→ Entries provided
☆ ☆ ☆ ☆ ☆ ☆ ☆

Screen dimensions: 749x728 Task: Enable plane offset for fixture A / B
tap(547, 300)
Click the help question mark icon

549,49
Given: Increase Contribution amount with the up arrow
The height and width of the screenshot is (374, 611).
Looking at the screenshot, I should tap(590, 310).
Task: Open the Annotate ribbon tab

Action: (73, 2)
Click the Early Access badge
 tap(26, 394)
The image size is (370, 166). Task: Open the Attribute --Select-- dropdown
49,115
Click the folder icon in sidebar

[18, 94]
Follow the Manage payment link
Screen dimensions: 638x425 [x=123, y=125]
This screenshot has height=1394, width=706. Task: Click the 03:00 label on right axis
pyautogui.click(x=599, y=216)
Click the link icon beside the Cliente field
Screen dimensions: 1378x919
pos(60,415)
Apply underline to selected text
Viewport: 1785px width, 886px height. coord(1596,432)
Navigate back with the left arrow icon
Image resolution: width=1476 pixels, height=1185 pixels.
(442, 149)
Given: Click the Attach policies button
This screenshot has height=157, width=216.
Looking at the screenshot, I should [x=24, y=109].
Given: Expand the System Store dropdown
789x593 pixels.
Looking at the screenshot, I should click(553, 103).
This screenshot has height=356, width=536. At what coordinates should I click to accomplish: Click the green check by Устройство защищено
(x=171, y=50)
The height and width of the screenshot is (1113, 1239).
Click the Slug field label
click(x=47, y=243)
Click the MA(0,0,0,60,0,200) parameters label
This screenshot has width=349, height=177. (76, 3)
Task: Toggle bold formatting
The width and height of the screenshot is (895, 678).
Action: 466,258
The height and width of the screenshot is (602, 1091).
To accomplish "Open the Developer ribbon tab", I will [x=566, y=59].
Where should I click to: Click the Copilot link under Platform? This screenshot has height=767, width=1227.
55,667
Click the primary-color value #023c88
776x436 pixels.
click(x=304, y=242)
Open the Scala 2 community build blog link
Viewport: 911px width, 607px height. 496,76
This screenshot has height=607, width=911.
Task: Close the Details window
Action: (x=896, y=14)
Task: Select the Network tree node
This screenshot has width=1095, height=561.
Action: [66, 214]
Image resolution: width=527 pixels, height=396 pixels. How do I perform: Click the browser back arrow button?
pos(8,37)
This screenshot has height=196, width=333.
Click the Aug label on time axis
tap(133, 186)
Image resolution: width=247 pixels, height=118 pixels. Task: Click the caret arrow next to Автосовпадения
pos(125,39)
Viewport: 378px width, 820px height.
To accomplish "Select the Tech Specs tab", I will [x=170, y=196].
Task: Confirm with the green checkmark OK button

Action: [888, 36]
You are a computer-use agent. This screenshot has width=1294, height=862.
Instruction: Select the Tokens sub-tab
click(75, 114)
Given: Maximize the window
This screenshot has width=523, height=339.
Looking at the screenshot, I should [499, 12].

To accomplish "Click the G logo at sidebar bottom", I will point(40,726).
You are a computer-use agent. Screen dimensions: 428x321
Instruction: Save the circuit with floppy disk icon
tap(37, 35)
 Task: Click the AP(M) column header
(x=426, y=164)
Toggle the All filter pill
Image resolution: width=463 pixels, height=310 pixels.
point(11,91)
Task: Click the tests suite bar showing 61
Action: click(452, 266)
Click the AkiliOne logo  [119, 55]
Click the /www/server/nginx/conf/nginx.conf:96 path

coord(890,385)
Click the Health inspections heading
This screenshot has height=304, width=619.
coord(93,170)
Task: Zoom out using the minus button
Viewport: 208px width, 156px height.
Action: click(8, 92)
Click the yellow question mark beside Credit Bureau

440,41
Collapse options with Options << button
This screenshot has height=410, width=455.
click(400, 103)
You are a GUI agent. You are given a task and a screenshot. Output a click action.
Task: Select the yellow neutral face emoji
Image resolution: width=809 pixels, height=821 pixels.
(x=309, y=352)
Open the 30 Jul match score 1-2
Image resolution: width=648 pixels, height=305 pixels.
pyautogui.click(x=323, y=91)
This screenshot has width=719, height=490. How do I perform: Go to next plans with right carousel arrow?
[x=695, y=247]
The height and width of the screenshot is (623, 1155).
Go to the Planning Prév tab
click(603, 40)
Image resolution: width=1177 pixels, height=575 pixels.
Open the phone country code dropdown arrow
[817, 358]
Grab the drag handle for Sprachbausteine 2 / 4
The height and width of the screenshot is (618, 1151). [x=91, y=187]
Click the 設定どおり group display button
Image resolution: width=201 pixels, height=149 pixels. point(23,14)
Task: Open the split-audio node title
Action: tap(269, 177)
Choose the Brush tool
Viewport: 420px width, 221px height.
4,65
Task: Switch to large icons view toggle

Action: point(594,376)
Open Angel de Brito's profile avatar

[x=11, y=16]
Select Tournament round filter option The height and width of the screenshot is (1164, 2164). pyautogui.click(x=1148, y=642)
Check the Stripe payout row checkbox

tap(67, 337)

☆ ☆ ☆ ☆ ☆ ☆ ☆

→ Work to complete
When the word "will" occurs in a line above, list that line.

→ Response
To accomplish "Open the Developer ribbon tab", I will [x=566, y=59].
To accomplish "Select the Tech Specs tab", I will [x=170, y=196].
To accomplish "Click the G logo at sidebar bottom", I will point(40,726).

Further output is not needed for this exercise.